Emprego no Estado com maior aumento desde a chegada da troika

Integração de precários fez disparar o número de funcionários públicos para mais de 690 mil. Salários mais baixos estão a encolher ganhos médios.

No final de março trabalhavam no Estado 690 079 pessoas. É o valor mais elevado desde 2013 e representa uma subida recorde de 2,3% face ao primeiro trimestre do ano passado.
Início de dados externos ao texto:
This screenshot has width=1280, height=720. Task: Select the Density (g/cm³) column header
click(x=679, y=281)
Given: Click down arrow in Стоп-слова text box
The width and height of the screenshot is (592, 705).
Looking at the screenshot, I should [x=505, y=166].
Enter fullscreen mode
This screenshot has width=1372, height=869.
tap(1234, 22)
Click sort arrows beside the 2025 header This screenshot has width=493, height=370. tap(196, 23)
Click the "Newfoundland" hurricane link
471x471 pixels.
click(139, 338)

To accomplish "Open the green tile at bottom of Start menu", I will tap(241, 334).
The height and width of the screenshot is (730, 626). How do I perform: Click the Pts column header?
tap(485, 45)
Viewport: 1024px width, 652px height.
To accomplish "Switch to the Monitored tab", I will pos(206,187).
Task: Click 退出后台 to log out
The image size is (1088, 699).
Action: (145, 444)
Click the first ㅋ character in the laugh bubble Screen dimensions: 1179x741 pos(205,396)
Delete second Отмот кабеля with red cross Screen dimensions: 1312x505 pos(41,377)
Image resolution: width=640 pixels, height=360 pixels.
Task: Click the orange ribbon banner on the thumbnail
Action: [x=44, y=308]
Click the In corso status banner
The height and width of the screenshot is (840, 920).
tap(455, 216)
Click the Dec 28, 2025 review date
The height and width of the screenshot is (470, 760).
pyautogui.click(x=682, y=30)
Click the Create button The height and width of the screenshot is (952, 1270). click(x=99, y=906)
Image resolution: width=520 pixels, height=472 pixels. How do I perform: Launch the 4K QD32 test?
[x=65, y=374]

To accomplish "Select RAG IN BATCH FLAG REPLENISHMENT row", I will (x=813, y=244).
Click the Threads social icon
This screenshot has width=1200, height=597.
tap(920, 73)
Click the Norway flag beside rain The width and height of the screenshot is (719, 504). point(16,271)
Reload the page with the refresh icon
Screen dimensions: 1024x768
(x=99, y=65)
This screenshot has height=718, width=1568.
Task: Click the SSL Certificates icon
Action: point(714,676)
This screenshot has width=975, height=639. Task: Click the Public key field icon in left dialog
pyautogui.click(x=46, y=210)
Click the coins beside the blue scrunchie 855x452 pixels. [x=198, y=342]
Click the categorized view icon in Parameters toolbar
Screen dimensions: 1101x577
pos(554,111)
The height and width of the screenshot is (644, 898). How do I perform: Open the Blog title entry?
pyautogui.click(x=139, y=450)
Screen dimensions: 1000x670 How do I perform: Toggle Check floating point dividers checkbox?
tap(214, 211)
É também o ritmo mais alto da série que começou a ser compilada em 2011, o ano da chegada da troika.

A Direção-Geral da Administração e do Emprego Público (DGAEP) explica este aumento “em grande parte” com a admissão de trabalhadores no âmbito do programa de regularização dos vínculos precários, “em particular nas carreiras de assistente operacional, assistente técnico e técnico superior”.

A integração de precários ainda não acabou e fará engrossar mais o número de funcionários públicos, uma vez que o ministro das Finanças referiu no mês passado, no Parlamento, que tinham sido aprovados mais de 16 mil processos.

Em comparação com o primeiro trimestre do ano passado, o Estado ganhou, num ano, mais
15 690 trabalhadores.

 

Educação e Saúde com mais entradas

Comparando com os últimos três meses de 2018, até 31 de março, o número de funcionários públicos aumentou em quase 6500, uma subida de 1%. Os Ministérios da Ciência e Ensino Superior e da Educação foram os que mais contribuíram com um aumento de 2826 postos de trabalho, “essencialmente docentes dos diferentes níveis de ensino e pessoal de investigação científica”, justifica a DGAEP.

Mas também houve subidas nos hospitais do Serviço Nacional de Saúde: mais 1871, “a maioria diz respeito a novos contratos a termo de médicos que iniciaram o internato em centros hospitalares”.

Salários baixos dos novos trabalhadores encolhem ganhos mensais

Apesar do descongelamento de todas as carreiras e da atualização do salário mínimo nacional, a DGAEP nota “uma diminuição da remuneração base mensal num conjunto de carreiras” justificada com a entrada de novos trabalhadores que começam na base salarial, fazendo com que os ganhos sejam puxados para baixo.

Em janeiro, o valor da remuneração base média mensal dos trabalhadores do Estado era de cerca de 1478,6 euros, um aumento médio de 0,7% face a outubro de 2018 e uma subida homóloga de 0,8%.
O ganho médio mensal (que engloba subsídios e suplementos) chegou aos 1728,3 euros, “indiciando uma variação global no trimestre de 0,6% e uma variação homóloga de 1,2%”.